--- DESCRIPTION OF THE TASK ---
From the records below, please repeat exactly the line that has "Click the Risk Management card open-link icon", the line that has "The height and", and every line between them, and nothing else.

--- DATASET CONTENT ---
┄┄┄┄┄┄┄┄┄┄┄┄┄┄┄┄┄┄┄┄
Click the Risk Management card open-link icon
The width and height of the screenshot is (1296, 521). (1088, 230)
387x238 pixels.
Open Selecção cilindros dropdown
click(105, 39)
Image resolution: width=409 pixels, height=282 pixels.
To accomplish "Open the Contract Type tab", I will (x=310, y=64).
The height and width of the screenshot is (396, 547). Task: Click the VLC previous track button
┄┄┄┄┄┄┄┄┄┄┄┄┄┄┄┄┄┄┄┄
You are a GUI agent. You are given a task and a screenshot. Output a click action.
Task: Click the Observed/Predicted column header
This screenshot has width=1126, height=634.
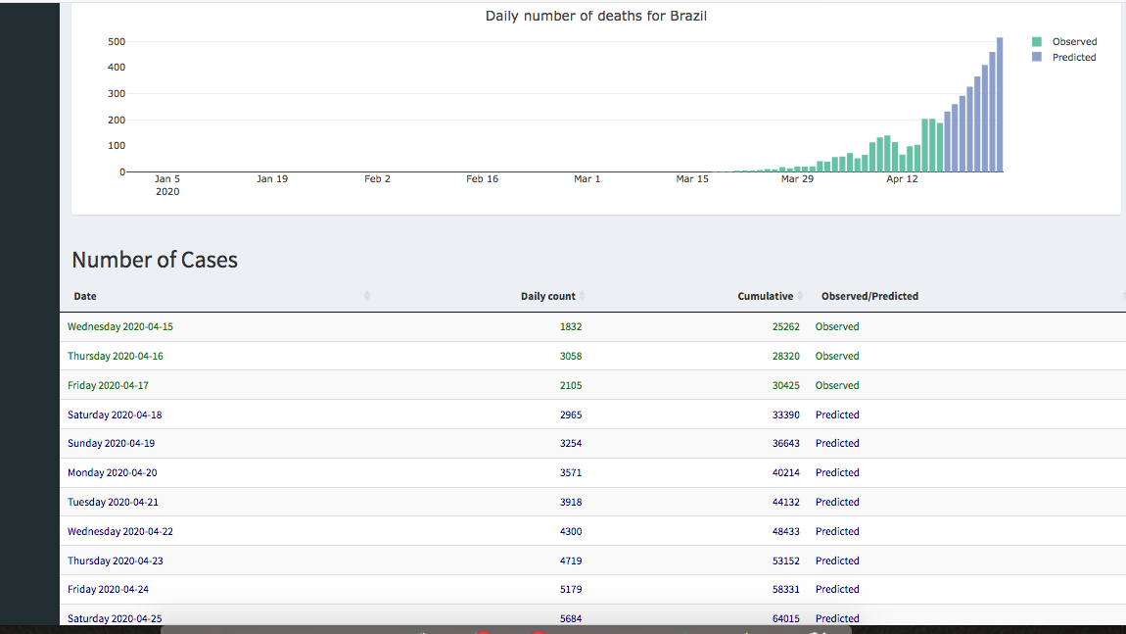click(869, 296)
┄┄┄┄┄┄┄┄┄┄┄┄┄┄┄┄┄┄┄┄
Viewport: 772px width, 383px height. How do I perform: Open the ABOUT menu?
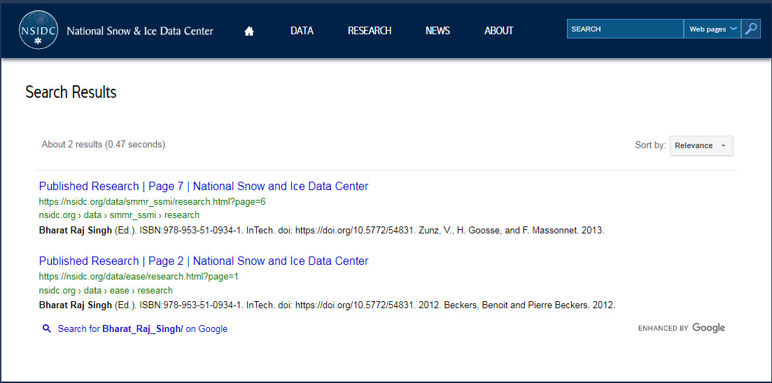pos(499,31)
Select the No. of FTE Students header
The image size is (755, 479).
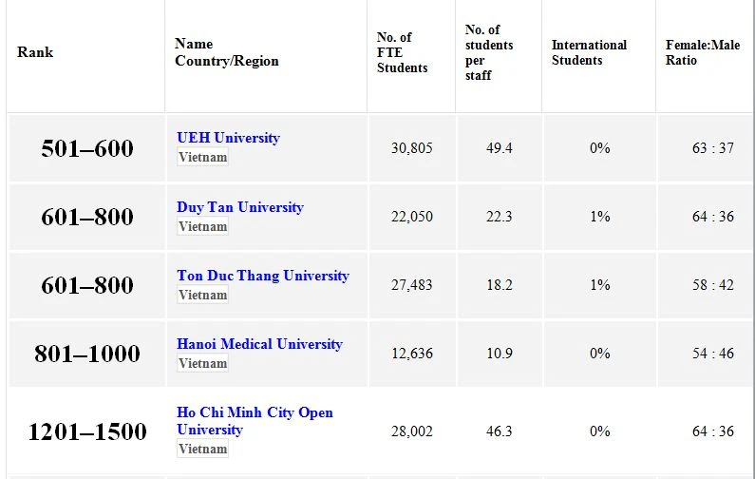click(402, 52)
┄┄┄┄┄┄┄┄┄┄┄┄┄┄┄┄┄┄┄┄
--- WRITTEN SOLUTION ---
Click the Risk Management card open-link icon
The width and height of the screenshot is (1296, 521). (1088, 230)
387x238 pixels.
Open Selecção cilindros dropdown
click(105, 39)
Image resolution: width=409 pixels, height=282 pixels.
To accomplish "Open the Contract Type tab", I will (x=310, y=64).
The height and width of the screenshot is (396, 547). Task: Click the VLC previous track button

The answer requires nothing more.